A. Scappini: tutti contano su di te ma nessuno sa quanto tu abbia bisogno di qualcuno; impara a chiedere aiuto

Ti sei mai accorta che tutti si rivolgono a te quando hanno bisogno – amici, familiari, colleghi – e che quasi nessuno si chiede se anche tu abbia bisogno di qualcuno? Che sembra quasi ovvio che tu ci sia per gli altri, ma non ovvio il contrario? Agnese Scappini ha trovato le parole esatte per un’esperienza che moltissime persone conoscono dall’interno e quasi nessuna riesce a nominare con chiarezza, perché nominarla sembra già una debolezza.

chiedere aiuto

Il peso invisibile della forza

“Quando sei una persona forte tutti pensano che tu non abbia mai bisogno di niente o di nessuno, che tu possa sempre sopportare tutto.”

“Sempre” è la parola che fa più male in questa frase, e che Agnese Scappini ha scelto con precisione. Non a volte, non quasi sempre, non di solito: sempre. Come se la forza fosse un attributo fisso, totale e permanente, senza giorni no, senza momenti di crollo o di stanchezza, senza il semplice e umano bisogno di appoggiarsi a qualcuno quando se ne ha abbastanza. Come se essere forti significasse non avere più quel bisogno.

Nessuno pensa che tu abbia bisogno di parlare

“Quando sei una persona forte tutti pensano che tu sei lì per ascoltare, ma nessuno pensa a quanto tu abbia bisogno di parlare.”

L’asimmetria che Agnese Scappini descrive è perfetta nella sua meccanica e dolorosa nella sua conseguenza. La persona forte ascolta, ed è brava ad ascoltare, ed è presente anche quando è stanca, ed è disponibile anche quando avrebbe bisogno di essere dall’altra parte. Ma quella disponibilità costante e affidabile costruisce un’aspettativa che nel tempo può diventare completamente invisibile: chi ascolta sempre raramente riceve ascolto, perché sembra non averne bisogno. E nessuno si chiede se sia davvero così.

Questa frase ha smosso qualcosa in me quando l’ho letta.
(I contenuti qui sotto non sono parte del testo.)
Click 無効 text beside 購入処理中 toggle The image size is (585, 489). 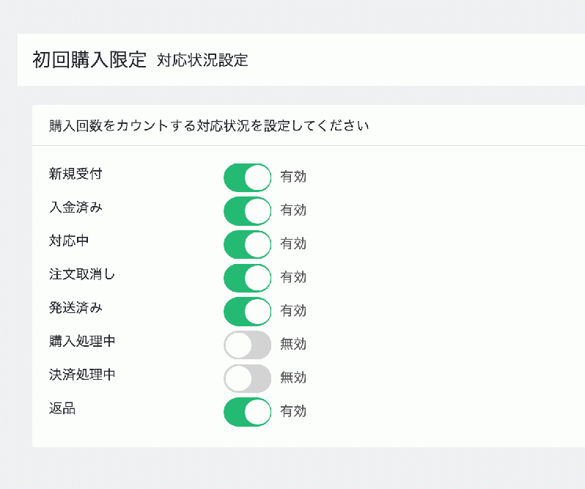click(x=293, y=345)
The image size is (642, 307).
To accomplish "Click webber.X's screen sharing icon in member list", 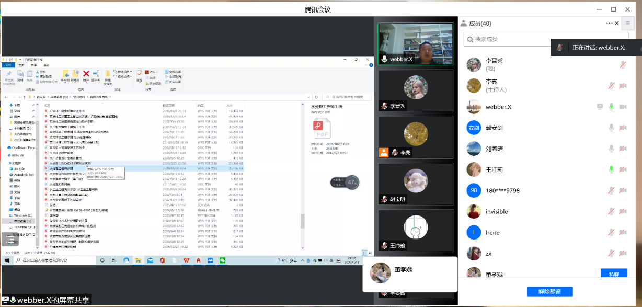I will pos(600,107).
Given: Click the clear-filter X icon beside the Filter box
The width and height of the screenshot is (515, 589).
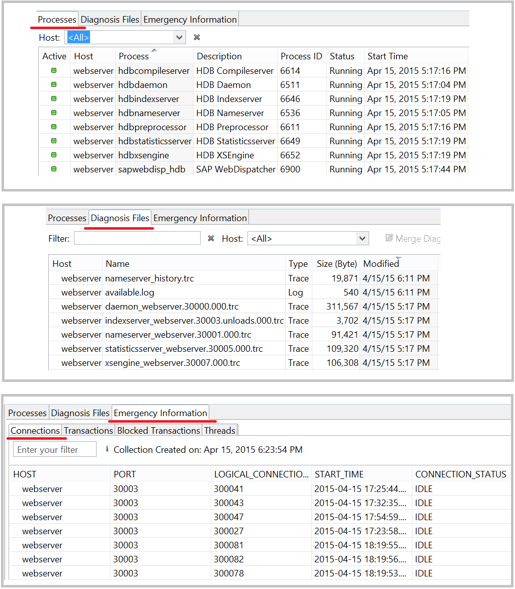Looking at the screenshot, I should tap(211, 238).
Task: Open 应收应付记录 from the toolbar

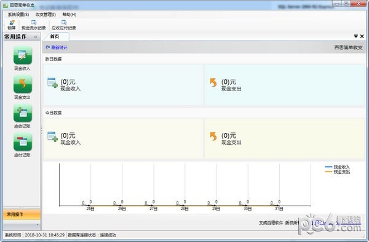Action: 64,25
Ho scritto un intero saggio sulla solitudine delle neomamme proprio su questa asimmetria: le madri che sembrano forti, che gestiscono, che sono presenti per tutti, e che nel frattempo si sentono profondamente sole perché nessuno gli chiede come stanno davvero. Non per malevolenza. Perché sembrano non averne bisogno.

La paura che nessuno vede

“Quando sei una persona forte nessuno pensa a quanta paura ti faccia quella sfida, a quanta paura tu abbia di non farcela, tanto ce la farai, perché sei forte, no?”
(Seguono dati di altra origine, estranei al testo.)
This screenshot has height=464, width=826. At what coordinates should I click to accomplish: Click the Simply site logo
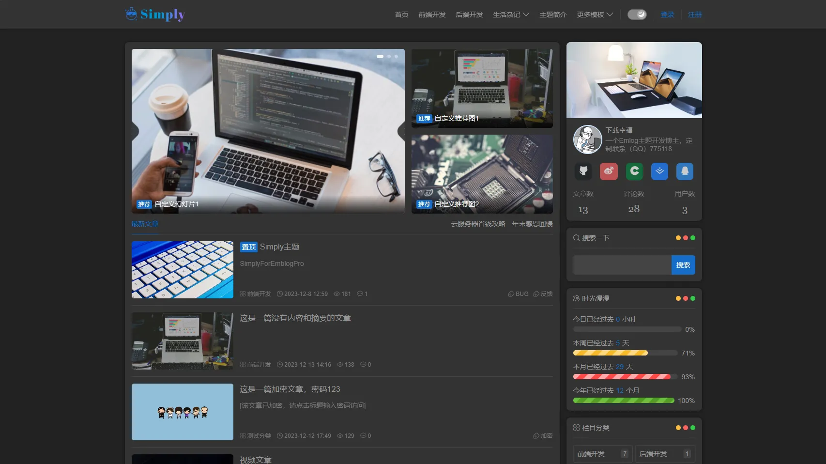pos(155,15)
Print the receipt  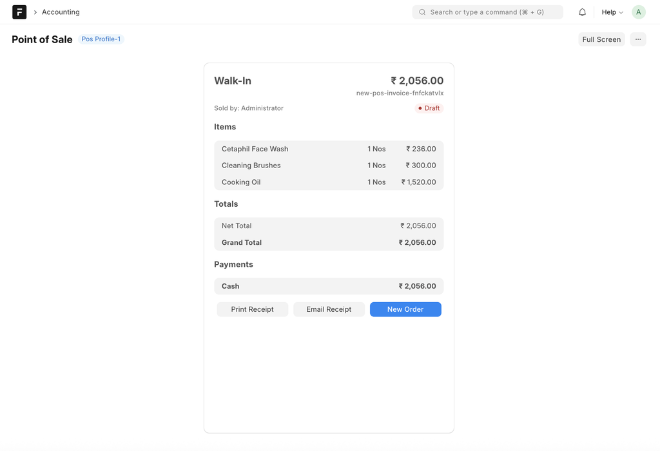[252, 309]
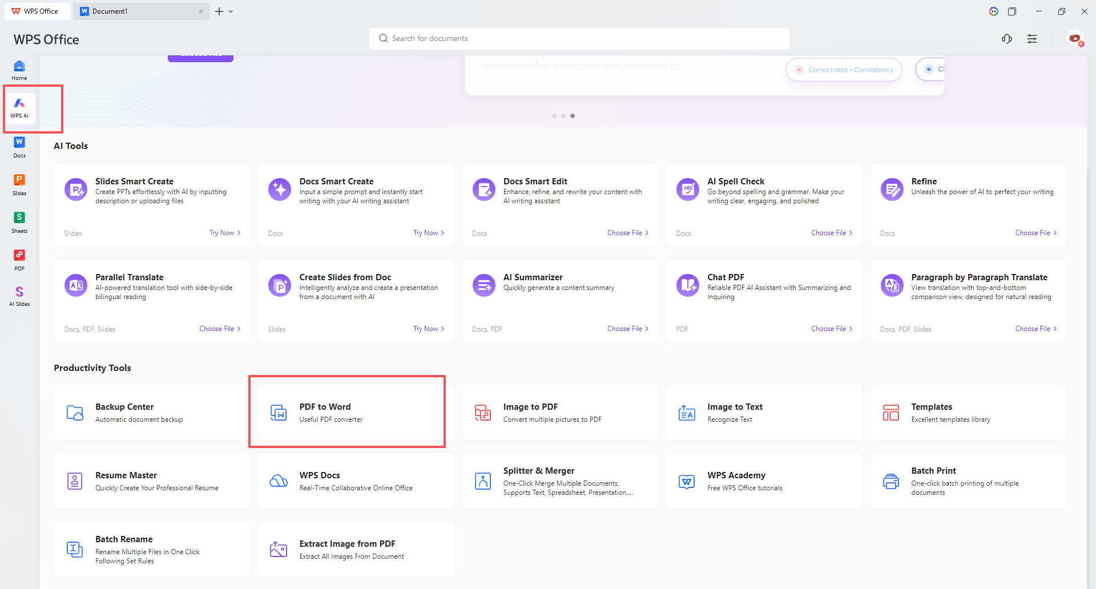Viewport: 1096px width, 589px height.
Task: Click Try Now on Slides Smart Create
Action: pos(224,233)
Quella frase finale – “tanto ce la farai, perché sei forte, no?” – è la sintesi perfetta di tutto il problema. La forza proiettata dagli altri diventa una profezia che si autoavvera e allo stesso tempo una prigione senza uscita visibile. Non puoi avere paura, perché sei forte. Non puoi cedere, perché sei forte. Non puoi chiedere aiuto, perché sei forte.

Nessuno su cui contare

“Quando sei una persona forte non hai nessuno su cui contare davvero, perché tutti contano su di te.”

Questa è la frase più silenziosa e più pesante delle quattro. Non è un’accusa verso gli altri; è una descrizione di un meccanismo che si instaura gradualmente, spesso senza che nessuno se ne accorga. Compreso chi lo porta addosso.

Impara a chiedere aiuto

Agnese Scappini non offre soluzioni semplici, la complessità di questa dinamica non ne ha di facili, e proposte troppo immediate suonerebbero false. Ma indica una direzione concreta: rendere visibile il proprio bisogno, anche quando farlo sembra una debolezza o un tradimento dell’immagine che si è costruita.

Chiedere aiuto anche quando pensi di non meritarlo, anche quando gli altri sembrano averne più bisogno di te, anche quando non sai bene come farlo perché non ci sei abituata. Perché avere bisogno non è il contrario della forza. È parte integrante di essa.

Agnese Scappini è psicoterapeuta e autrice di libri molto letti sull’emotività femminile, sulle dinamiche relazionali e sul peso invisibile di essere “la forte del gruppo”, una delle voci più seguite e più riconosciute sui social italiani sul tema della forza reale e della vulnerabilità necessaria.